(Saved entries)
::::::

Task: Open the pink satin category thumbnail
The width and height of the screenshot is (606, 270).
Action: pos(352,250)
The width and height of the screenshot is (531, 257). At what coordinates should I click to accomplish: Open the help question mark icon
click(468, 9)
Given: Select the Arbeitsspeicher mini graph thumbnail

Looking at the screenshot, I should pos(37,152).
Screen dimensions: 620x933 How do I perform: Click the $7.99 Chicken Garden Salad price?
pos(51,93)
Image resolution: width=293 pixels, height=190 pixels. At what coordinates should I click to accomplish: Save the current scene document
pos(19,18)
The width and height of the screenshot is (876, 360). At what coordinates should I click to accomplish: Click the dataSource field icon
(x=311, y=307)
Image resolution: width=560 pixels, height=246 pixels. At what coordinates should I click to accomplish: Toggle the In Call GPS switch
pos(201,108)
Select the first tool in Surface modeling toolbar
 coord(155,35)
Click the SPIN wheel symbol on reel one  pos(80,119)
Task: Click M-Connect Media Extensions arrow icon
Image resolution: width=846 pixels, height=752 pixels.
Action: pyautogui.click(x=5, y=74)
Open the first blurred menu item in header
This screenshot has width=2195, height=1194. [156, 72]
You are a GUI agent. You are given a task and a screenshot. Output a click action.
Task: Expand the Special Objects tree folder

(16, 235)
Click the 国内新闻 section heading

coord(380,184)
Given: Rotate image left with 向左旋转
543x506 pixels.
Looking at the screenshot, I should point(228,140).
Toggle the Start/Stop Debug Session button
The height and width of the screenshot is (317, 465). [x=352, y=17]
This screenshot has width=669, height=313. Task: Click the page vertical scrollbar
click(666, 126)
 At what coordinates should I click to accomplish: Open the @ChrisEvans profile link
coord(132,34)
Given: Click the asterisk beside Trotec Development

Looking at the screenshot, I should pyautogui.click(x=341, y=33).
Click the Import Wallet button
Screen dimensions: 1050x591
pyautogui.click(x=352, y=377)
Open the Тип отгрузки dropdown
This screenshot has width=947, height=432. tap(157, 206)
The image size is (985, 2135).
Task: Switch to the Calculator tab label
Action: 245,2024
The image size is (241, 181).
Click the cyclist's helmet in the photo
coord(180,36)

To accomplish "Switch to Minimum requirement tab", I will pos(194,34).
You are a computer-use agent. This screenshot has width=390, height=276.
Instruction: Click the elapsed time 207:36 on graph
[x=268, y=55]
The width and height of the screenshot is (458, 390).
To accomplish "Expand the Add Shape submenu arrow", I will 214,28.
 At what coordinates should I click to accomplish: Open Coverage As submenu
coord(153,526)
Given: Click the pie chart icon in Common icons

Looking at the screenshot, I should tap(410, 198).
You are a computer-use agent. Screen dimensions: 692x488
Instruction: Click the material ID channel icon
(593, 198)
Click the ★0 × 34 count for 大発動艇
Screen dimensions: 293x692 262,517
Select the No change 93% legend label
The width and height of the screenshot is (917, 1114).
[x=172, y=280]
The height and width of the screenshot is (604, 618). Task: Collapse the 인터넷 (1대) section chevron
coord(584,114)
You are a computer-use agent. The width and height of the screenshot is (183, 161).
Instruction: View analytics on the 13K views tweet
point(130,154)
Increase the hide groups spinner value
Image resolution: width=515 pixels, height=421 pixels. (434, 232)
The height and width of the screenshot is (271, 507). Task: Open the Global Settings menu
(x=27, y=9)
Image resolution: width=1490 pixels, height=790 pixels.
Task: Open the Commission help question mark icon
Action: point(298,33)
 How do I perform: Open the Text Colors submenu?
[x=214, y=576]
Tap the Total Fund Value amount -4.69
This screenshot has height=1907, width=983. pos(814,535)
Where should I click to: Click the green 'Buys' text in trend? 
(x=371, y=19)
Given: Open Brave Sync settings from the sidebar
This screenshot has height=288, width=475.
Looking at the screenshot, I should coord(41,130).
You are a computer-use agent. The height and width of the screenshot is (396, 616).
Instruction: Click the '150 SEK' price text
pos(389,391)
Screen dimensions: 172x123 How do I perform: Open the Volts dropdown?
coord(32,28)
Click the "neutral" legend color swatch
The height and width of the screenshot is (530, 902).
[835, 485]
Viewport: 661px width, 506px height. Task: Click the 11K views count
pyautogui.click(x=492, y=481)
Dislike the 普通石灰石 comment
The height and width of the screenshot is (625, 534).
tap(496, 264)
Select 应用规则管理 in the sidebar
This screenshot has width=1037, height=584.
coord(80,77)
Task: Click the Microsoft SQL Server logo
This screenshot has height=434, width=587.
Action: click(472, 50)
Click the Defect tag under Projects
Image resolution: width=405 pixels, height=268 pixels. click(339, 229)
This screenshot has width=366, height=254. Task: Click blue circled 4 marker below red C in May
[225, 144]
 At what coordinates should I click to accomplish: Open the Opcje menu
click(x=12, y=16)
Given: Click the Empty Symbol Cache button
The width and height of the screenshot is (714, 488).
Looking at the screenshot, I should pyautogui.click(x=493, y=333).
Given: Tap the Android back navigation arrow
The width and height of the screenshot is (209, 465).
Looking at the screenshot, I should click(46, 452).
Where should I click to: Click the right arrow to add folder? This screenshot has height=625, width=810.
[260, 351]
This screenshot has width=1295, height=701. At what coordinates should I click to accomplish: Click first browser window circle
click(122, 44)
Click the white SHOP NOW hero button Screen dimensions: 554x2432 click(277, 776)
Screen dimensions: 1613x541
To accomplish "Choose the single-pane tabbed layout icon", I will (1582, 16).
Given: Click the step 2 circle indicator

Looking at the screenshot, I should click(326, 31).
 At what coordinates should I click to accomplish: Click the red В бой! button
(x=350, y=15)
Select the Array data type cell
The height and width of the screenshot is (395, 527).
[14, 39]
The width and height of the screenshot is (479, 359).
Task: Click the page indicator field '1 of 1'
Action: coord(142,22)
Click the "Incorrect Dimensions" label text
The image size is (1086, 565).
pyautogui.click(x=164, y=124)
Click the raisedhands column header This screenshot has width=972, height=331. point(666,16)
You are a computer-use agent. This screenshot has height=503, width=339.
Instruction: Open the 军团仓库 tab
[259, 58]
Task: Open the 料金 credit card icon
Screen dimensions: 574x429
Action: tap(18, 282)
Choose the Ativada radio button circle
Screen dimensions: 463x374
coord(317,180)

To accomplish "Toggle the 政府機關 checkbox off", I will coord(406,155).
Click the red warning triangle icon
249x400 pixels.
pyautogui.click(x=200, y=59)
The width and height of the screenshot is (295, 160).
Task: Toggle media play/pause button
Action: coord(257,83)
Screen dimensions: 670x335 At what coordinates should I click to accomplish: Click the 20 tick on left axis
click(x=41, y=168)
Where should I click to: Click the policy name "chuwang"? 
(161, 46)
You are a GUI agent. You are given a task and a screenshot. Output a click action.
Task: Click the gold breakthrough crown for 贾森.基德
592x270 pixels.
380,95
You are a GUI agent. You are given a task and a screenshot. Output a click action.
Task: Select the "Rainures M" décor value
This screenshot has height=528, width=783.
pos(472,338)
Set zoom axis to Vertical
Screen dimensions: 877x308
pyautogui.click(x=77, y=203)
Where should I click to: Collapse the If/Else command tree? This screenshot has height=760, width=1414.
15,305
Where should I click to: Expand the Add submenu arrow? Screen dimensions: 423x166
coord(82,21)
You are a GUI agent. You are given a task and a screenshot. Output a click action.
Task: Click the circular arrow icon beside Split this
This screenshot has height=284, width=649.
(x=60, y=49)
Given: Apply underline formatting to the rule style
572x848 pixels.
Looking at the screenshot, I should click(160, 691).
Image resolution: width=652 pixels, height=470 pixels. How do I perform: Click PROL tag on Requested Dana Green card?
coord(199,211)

::::::

Exercise instructions.
The line containing "572x848 pixels." and every line after it, through the end of the records above: output exactly those, and nothing else.

Exercise solution.
572x848 pixels.
Looking at the screenshot, I should click(160, 691).
Image resolution: width=652 pixels, height=470 pixels. How do I perform: Click PROL tag on Requested Dana Green card?
coord(199,211)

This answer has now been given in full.